Write out exactly, and only, the lines from the one containing "Instruction: Click the" through the last line of the listing below.

*** Begin section ***

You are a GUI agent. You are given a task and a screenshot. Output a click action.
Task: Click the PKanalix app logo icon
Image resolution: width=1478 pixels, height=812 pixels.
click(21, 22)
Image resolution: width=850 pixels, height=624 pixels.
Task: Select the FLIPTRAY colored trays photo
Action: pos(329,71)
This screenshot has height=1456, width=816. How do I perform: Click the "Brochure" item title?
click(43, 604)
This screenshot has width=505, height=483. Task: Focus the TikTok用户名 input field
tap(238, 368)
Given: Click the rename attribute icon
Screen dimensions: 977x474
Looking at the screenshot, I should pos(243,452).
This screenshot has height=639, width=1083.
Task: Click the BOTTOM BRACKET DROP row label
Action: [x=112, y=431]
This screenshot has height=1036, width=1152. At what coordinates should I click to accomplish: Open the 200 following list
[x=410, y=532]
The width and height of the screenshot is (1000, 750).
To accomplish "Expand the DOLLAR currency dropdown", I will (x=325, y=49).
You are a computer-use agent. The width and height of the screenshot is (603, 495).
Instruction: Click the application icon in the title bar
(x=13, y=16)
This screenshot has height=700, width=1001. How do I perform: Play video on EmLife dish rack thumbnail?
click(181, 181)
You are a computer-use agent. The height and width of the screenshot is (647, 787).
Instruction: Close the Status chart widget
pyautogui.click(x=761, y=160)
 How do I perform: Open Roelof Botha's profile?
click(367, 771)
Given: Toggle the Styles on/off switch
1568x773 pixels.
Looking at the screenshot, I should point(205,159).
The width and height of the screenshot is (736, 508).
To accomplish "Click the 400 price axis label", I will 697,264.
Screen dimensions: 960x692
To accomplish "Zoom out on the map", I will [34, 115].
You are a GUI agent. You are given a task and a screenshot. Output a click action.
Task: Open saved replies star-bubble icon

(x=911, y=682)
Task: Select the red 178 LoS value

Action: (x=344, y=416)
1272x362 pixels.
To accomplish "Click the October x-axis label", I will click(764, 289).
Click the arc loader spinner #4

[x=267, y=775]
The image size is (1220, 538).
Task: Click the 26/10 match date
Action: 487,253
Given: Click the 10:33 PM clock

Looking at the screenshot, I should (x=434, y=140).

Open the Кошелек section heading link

*** End section ***

RESULT OF THIS EXERCISE:
Instruction: Click the application icon in the title bar
(x=13, y=16)
This screenshot has height=700, width=1001. How do I perform: Play video on EmLife dish rack thumbnail?
click(181, 181)
You are a computer-use agent. The height and width of the screenshot is (647, 787).
Instruction: Close the Status chart widget
pyautogui.click(x=761, y=160)
 How do I perform: Open Roelof Botha's profile?
click(367, 771)
Given: Toggle the Styles on/off switch
1568x773 pixels.
Looking at the screenshot, I should point(205,159).
The width and height of the screenshot is (736, 508).
To accomplish "Click the 400 price axis label", I will 697,264.
Screen dimensions: 960x692
To accomplish "Zoom out on the map", I will [34, 115].
You are a GUI agent. You are given a task and a screenshot. Output a click action.
Task: Open saved replies star-bubble icon

(x=911, y=682)
Task: Select the red 178 LoS value

Action: (x=344, y=416)
1272x362 pixels.
To accomplish "Click the October x-axis label", I will click(764, 289).
Click the arc loader spinner #4

[x=267, y=775]
The image size is (1220, 538).
Task: Click the 26/10 match date
Action: 487,253
Given: Click the 10:33 PM clock

Looking at the screenshot, I should (x=434, y=140).

Open the Кошелек section heading link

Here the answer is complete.